*** Opening STORED DATA ***
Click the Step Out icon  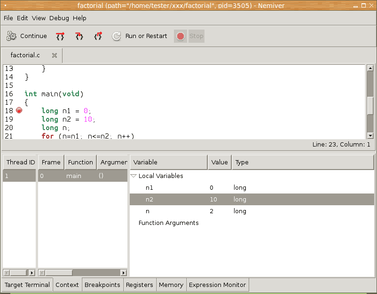[x=98, y=36]
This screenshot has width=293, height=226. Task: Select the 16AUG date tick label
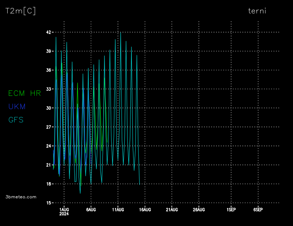pos(145,210)
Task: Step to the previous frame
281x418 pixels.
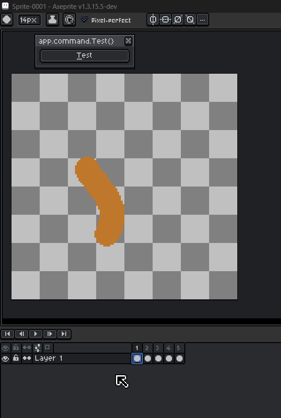Action: pos(22,334)
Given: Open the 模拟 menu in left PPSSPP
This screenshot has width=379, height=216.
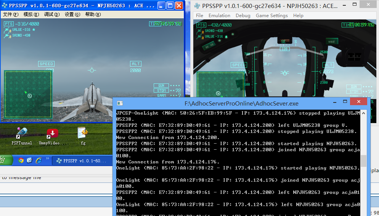Looking at the screenshot, I should click(x=31, y=14).
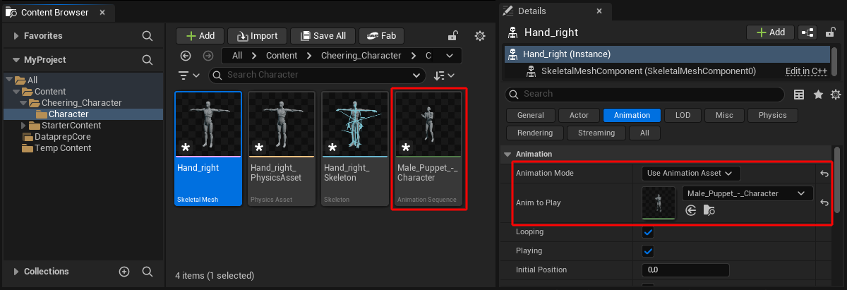
Task: Select the Hand_right_Skeleton asset thumbnail
Action: click(x=355, y=149)
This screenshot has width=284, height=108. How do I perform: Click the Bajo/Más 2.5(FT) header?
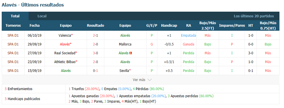tap(207, 26)

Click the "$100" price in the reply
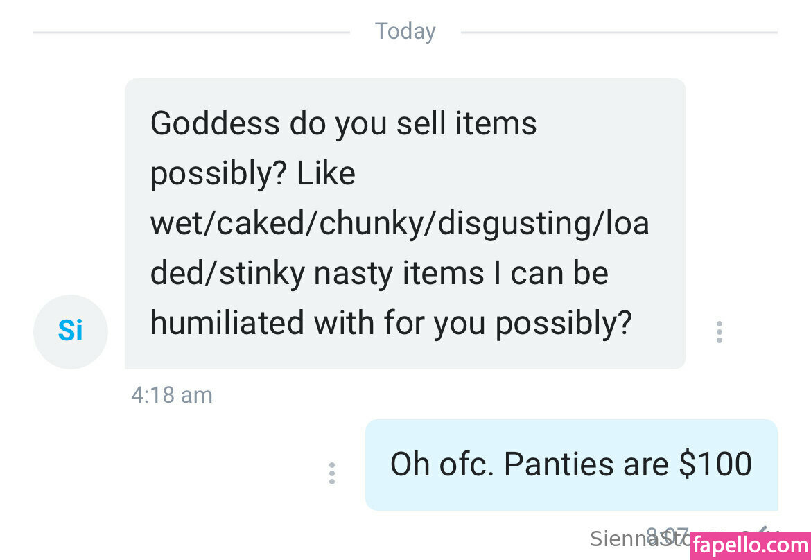715,464
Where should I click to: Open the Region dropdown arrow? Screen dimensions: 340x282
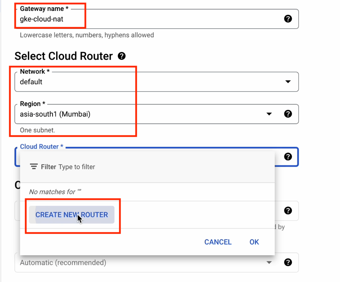(269, 114)
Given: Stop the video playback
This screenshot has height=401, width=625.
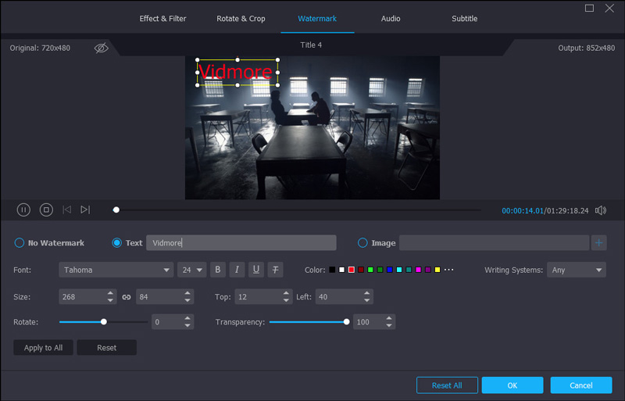Looking at the screenshot, I should 46,209.
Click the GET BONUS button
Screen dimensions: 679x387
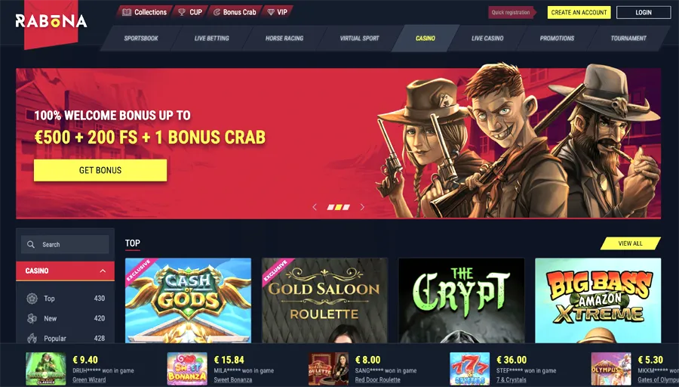tap(100, 170)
*** Closing STORED DATA ***
[TRY IT]:
Omitting all pictures, restate word for word the lines from the one containing "Where should I" through the last line of the data.

[RESULT OF THIS EXERCISE]:
Where should I click to: Open the Region dropdown arrow? Screen dimensions: 340x282
(269, 114)
Given: Stop the video playback
This screenshot has height=401, width=625.
Looking at the screenshot, I should 46,209.
Click the GET BONUS button
Screen dimensions: 679x387
tap(100, 170)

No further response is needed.